That’s the question posed in this very interesting article, by Leigh Jones for the National Law Journal. It begins:
In recent weeks, some midsize firms have implemented drastic reductions to their billable-hour requirements for first-year associates in order to enhance training and to appease clients who are increasingly resistant to paying for new lawyers’ starts and stumbles.
Such a strategy is something other law firms say they are contemplating and could represent the advent of a change in the industry that many contend is long overdue.
The piece is an excellent round-up of the new approaches being employed by midsize firms, as they try to deliver cost-effective legal representation while remaining attractive places to work for associates. The strategies include reducing billable hour requirements for first years to 1600 hours, to allow for more training; abandoning billable minimums for first-years altogether, previously discussed here; and greater use of two-track systems, in which associates can choose to work fewer hours for somewhat less money.
And there’s a shout-out to ATL (which we’re vain enough to speculate was linkbait for us — if so, it worked):
As law firms have become bigger, so have associate salaries. First-year compensation jumped to $160,000 from $145,000 in January at many of the largest law firms, and law firm leaders are watching to see if speculation about pending increases to $190,000 reported on the blog Above the Law prove true.

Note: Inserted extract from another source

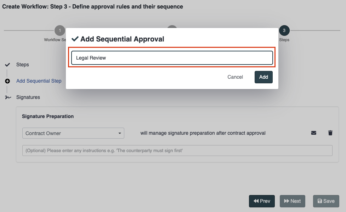Delete signature preparation with the trash icon
The height and width of the screenshot is (212, 346).
330,133
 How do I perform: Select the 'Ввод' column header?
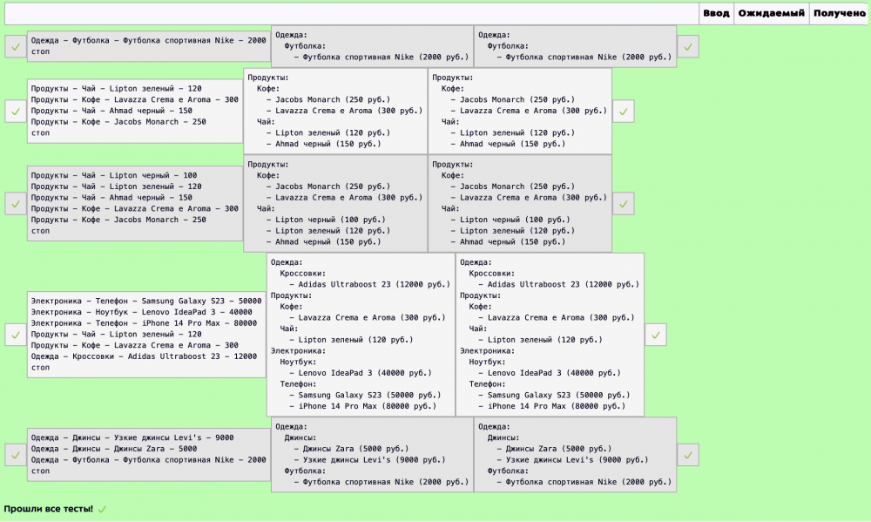click(716, 13)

NY to 190? Stay tuned. You can check out the full article over here.
P.S. Jones’s NLJ piece does remind us a bit of this recent post, by Amir Efrati, from the WSJ Law Blog. But then again, Efrati’s widely read Wall Street Journal story reminded us of Leigh Jones’s earlier National Law Journal article.
Maybe every story about law-firm associate life has already been written before. Maybe Efrati and Jones should just keep rewriting each other’s articles — and then have them rewritten again by the Des Moines Register, just for good measure.